仕方なく、行きの予定だけを変更すればどうにかなるようでもあり、カミさんに予定通りにフェリーで行ってもらって、僕だけエアで数日後に愛知県に向かうことにした。ところが、そのタイミングが移動の3週間前くらいになってしまったうと、思いのほかANAのエア・チケットはハードルの高い価格帯に鎮座していて、僕には少なからず高嶺の花といった具合だ。フェリーの乗船価格がほとんどいつ予約しても変わらないのに比べると、随分な違いだ。

結局ひとりで愛知県に向かうルートは、千歳からジェット・スター便を利用することにした。美瑛から旭川経由で札幌を越えて千歳空港に行くJRの代金(特急料金込みで4千円弱でどうにか入手可能)を足しても、旭川空港から出るANA便より随分安価に利用できる。
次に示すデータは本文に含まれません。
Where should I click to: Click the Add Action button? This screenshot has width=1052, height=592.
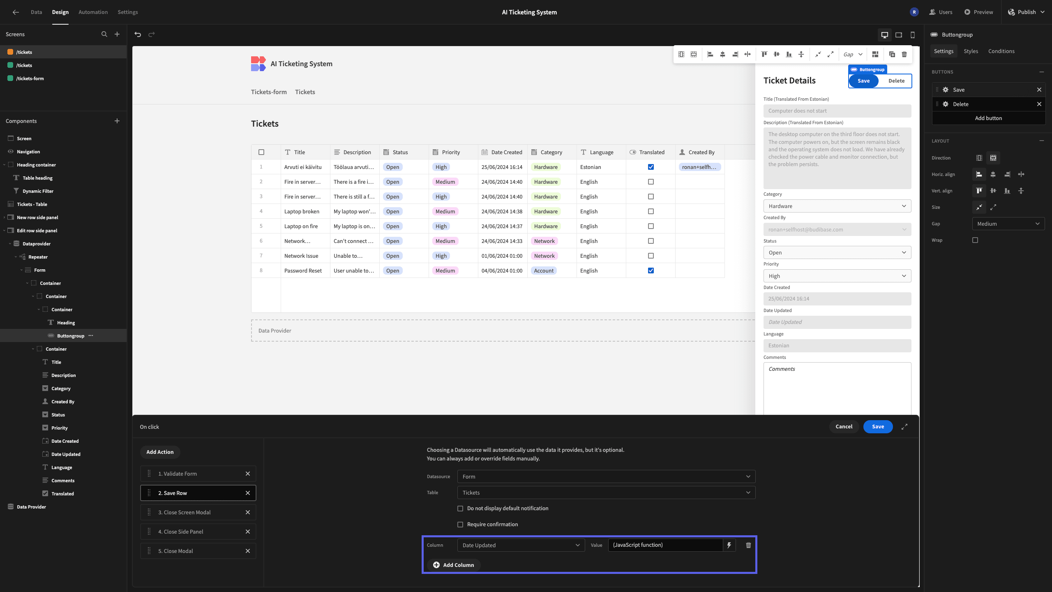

問題は(問題でもないんだけど)、搭乗前の制約(おもに時間的な)がけっこうあること。座席指定をしない(すると指定料がかかる)とか、最低限の手荷物しか持ち込まない(こちらも利用料を払えば解決する)とかは仕方ないとして、時間の制約はけっこう待たされることを覚悟しなくちゃいけない。少しタイトなダイヤで空港に行って、何らかのトラブルでJRが遅れようものなら、たちまち僕のフライト・チケットは無効になってしまう・・・。
そんなわけで僕は2時間少々も余裕をもって空港に到着し(こういう場合、まず間違いなく列車が遅れることはない)、あらかじめ決めておいた少しのお土産を手に入れた後、僕は多少なりとも待ち時間を持て余さないために空港内の本屋へ向かった。
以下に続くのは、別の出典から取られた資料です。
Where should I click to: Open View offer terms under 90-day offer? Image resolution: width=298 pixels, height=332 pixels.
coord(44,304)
いくつか気になる本をあれこれ手に取りながら、結局2冊を買うことにした。そのうちの1冊がアリス・マンローの短編集(帯によれば最新にして最後の短編集ということらしい)だ。マンローの本を読むのは初めてで、僕のわずかしかない予備知識は、2013年のノーベル文学賞作家だということくらいだった。ここ数年同文学賞は、村上春樹氏がイギリスのオッズでは掛け率最低で一番人気になっている。2012年もそうだったけれども、2013年はかなりの信ぴょう性で村上氏が同賞を受賞するとメディア各紙は伝えていたように記憶している。その村上氏を差し置いて受賞したマンロー女史は、短編の名手ということになっているらしいので、購入した「ディア・ライフ」をフライトの待ち時間に読む、というアイデアは、悪くはないと思われた。

僕はまだ1時間ちょっとある待ち時間に、最初の“日本に届く”を瞬く間に読み終えて、次の“アムンゼン”のストーリーを追っていた。60ページほど進んだあたりで、ふと空港内のアナウンスが気になった。それまでも仙台行きの、とか羽田行きのというアナウンスは聞くともなく聞いていたのだが、当然自分には関係ないし時間的にもまだ少し(これが長く感じる少し)はあるはずだということを、自分で言い聞かせてもいた。それでも本をちょっと集中して読んでいて、ふと目を上げてみると、携帯(ガラケーです)の時刻はフライト12分前になっているではないか・・・!あれ、何かおかしいぞ。周囲の人がゲートに並ぶ様子もなかったのに。そう思う僕の横を、係員の人が「名古屋行きをご利用の方は・・・お急ぎください」と駆け足に近い早足で、半分叫ぶように呼びかけながら通って行く。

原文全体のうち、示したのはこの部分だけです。